Some paintings from the collection are well known examples of the artist and/or movement they represent. These include Edward Hopper's Automat from 1927, which was reproduced on a postage stamp as well as used for a cover of Time, Stanton MacDonald Wright's Synchromy which has been reproduced in numerous texts about the artist/movement, Francis Bacon's Portrait of Pope Innocent from 1953 which likewise is considered a signature work by the artist and appeared in Robert Hughes' BBC series The Shock of the New in the early 1980s.

==Facilities==

A large main gallery rotates through several exhibitions throughout the year, most of which are featured from one to three months at a time. These shows include solo shows by internationally recognized artists, travelling shows from other institutions, and group shows organized around a theme. The rest of the museum space highlights the permanent collections in various ways, including small spaces for short-term print and photography shows, a video gallery, and long-term installations organized both chronologically and thematically. Included on the grounds are outdoor sculptures and a rose garden. An external reflecting pool is surrounded on all sides by the museum.

The architecture of the original museum wing was designed in a combination of Art Nouveau and Art Deco styles by Eliel Saarinen in 1945 and completed in 1948.

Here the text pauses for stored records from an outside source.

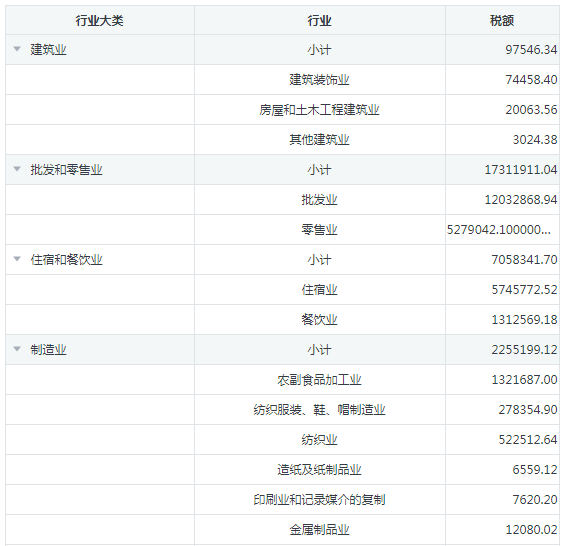Click the 行业 column header
Image resolution: width=565 pixels, height=546 pixels.
coord(320,21)
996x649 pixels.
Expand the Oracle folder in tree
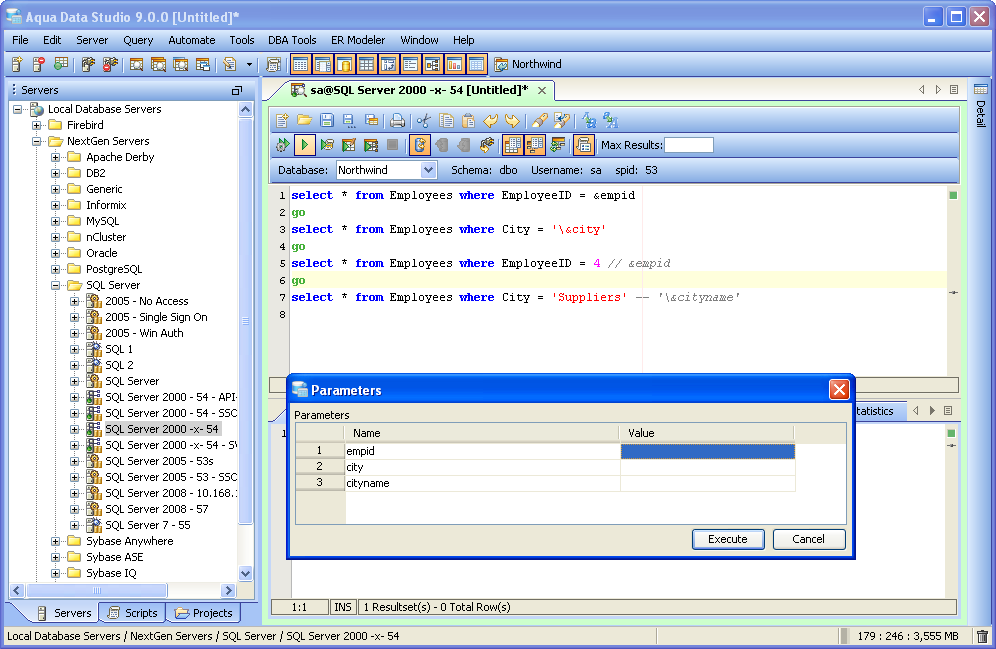click(56, 253)
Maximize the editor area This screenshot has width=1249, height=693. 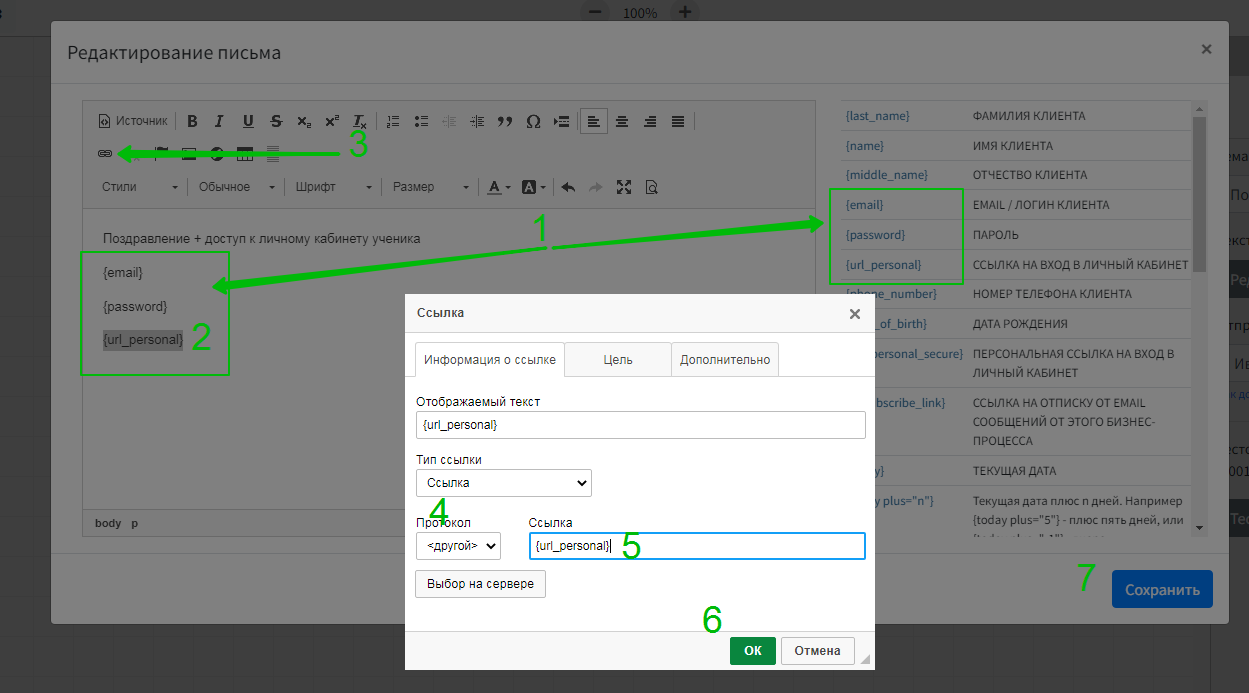(x=624, y=187)
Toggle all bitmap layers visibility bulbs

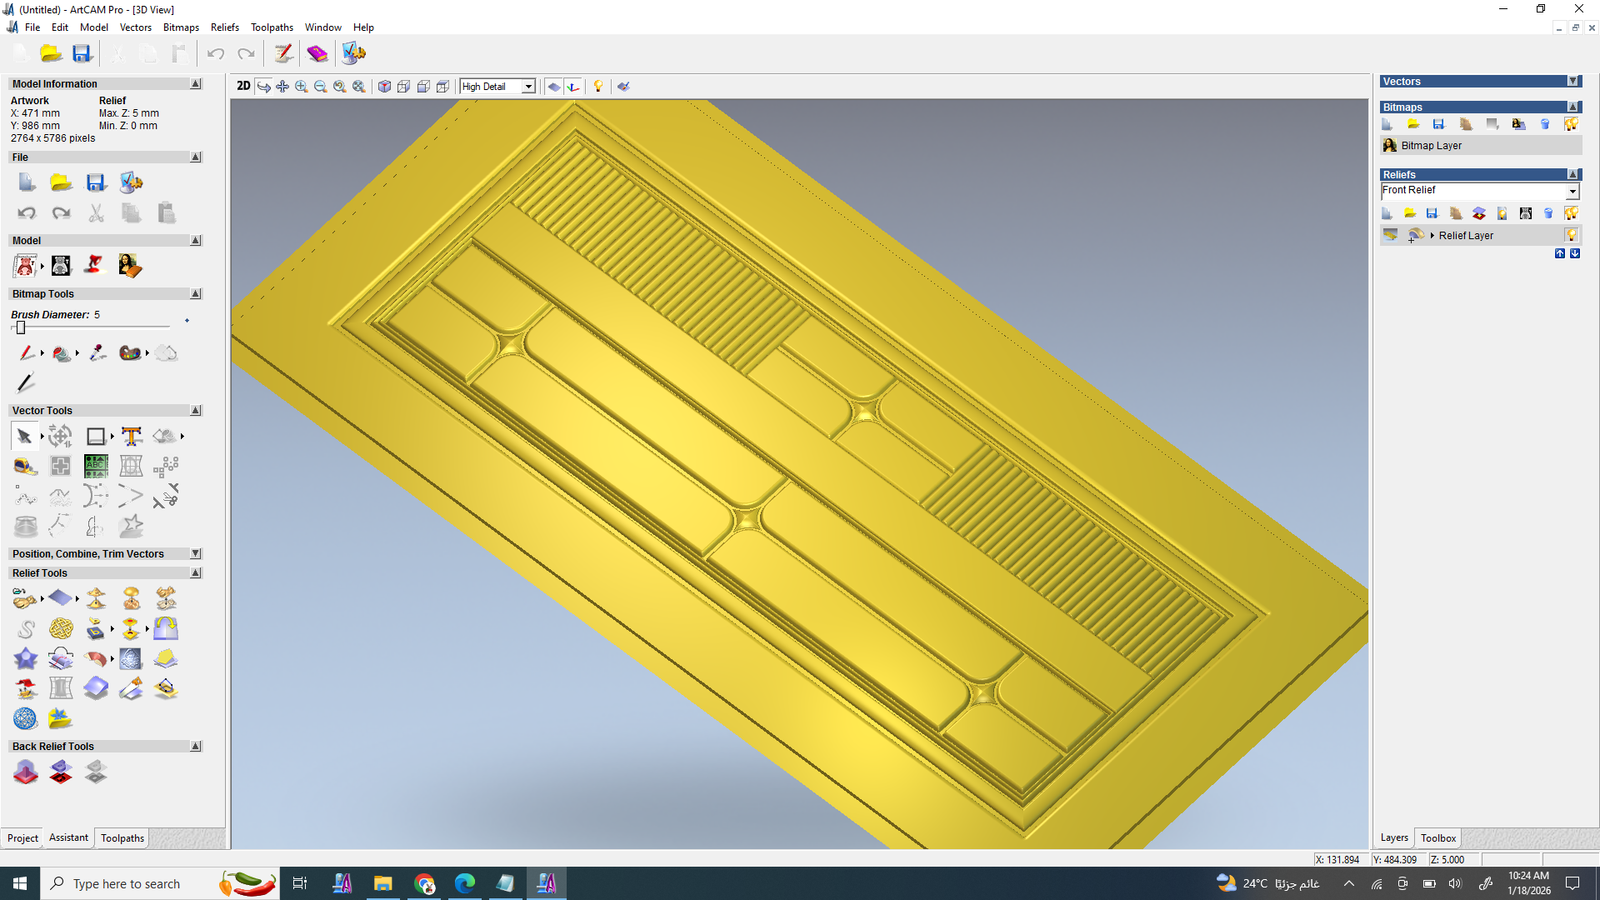[1571, 125]
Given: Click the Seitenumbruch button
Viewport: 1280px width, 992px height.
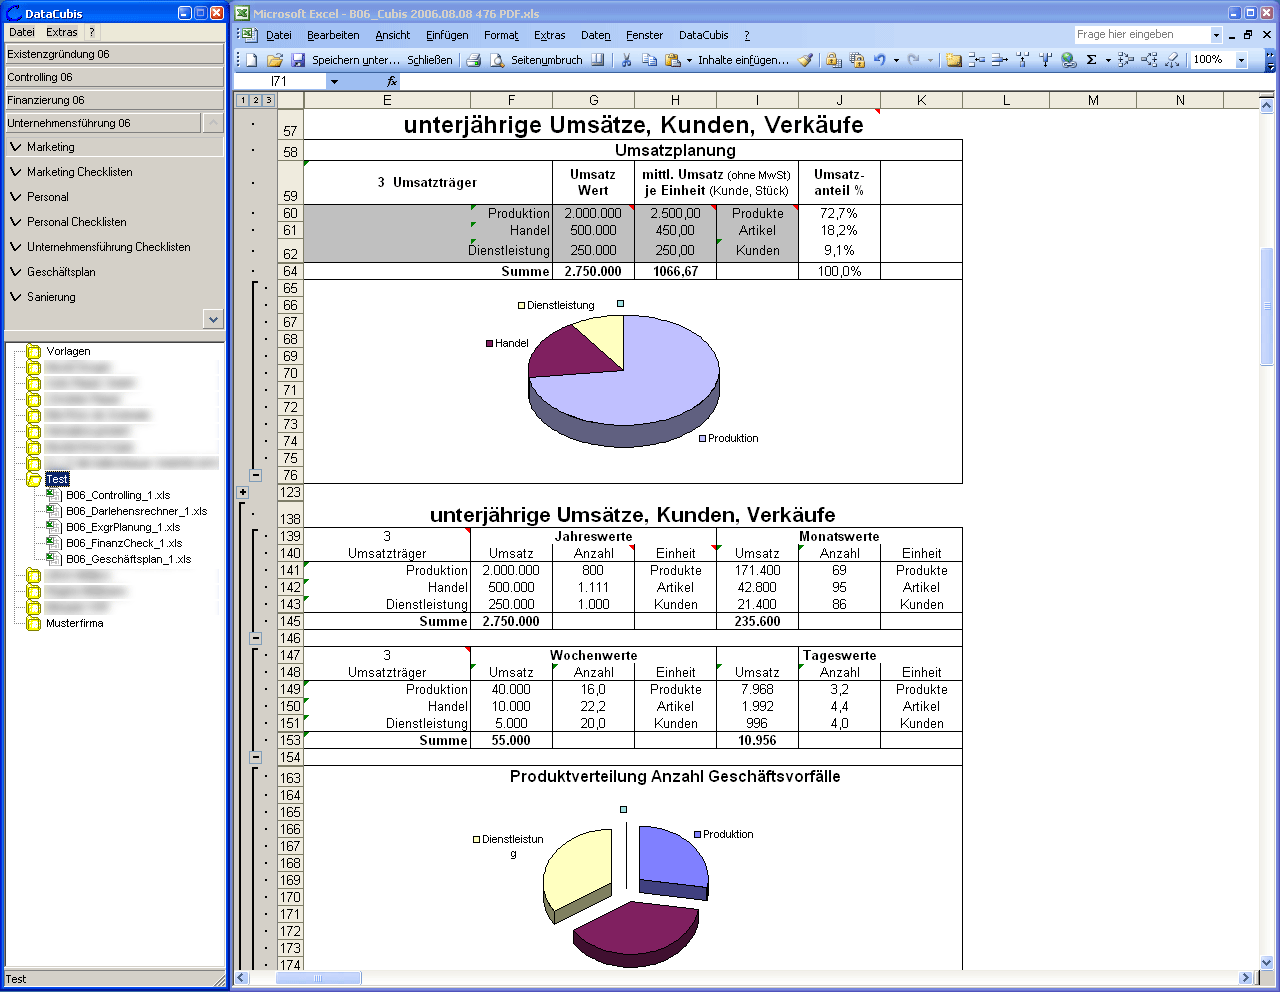Looking at the screenshot, I should [x=546, y=60].
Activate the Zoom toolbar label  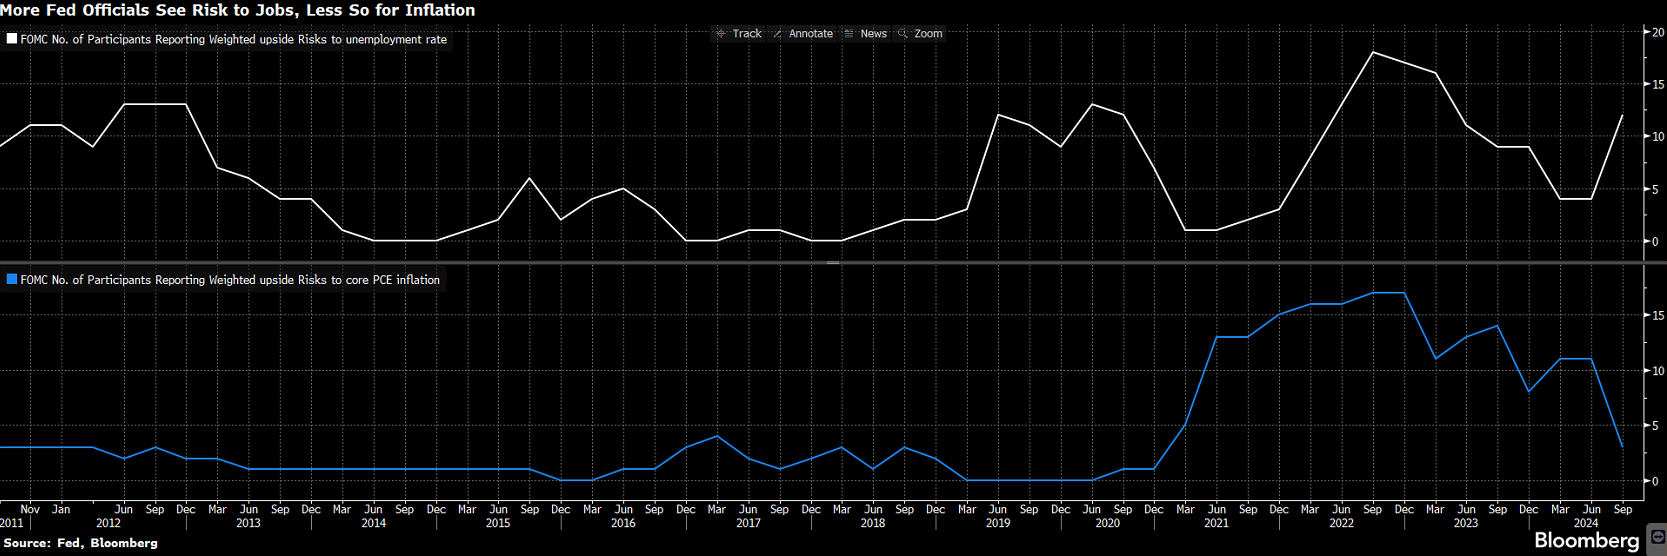pos(928,34)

The second addition, originally intended for large-scale sculpture, was designed in a Modernist style by I.M. Pei in 1966 and completed in 1968. Legend says that Pei designed the south windows, which look out onto the rose garden, to resemble "PEI", but he has denied this.

The third wing was designed by Richard Meier and completed in 1985. This wing was designed to allow as much natural ambient light in as possible.

The Art Center also includes a restaurant and a gift shop. Workshops, film festivals and lectures are conducted on a regular basis through the museums large studio program, with classes available for students of all ages.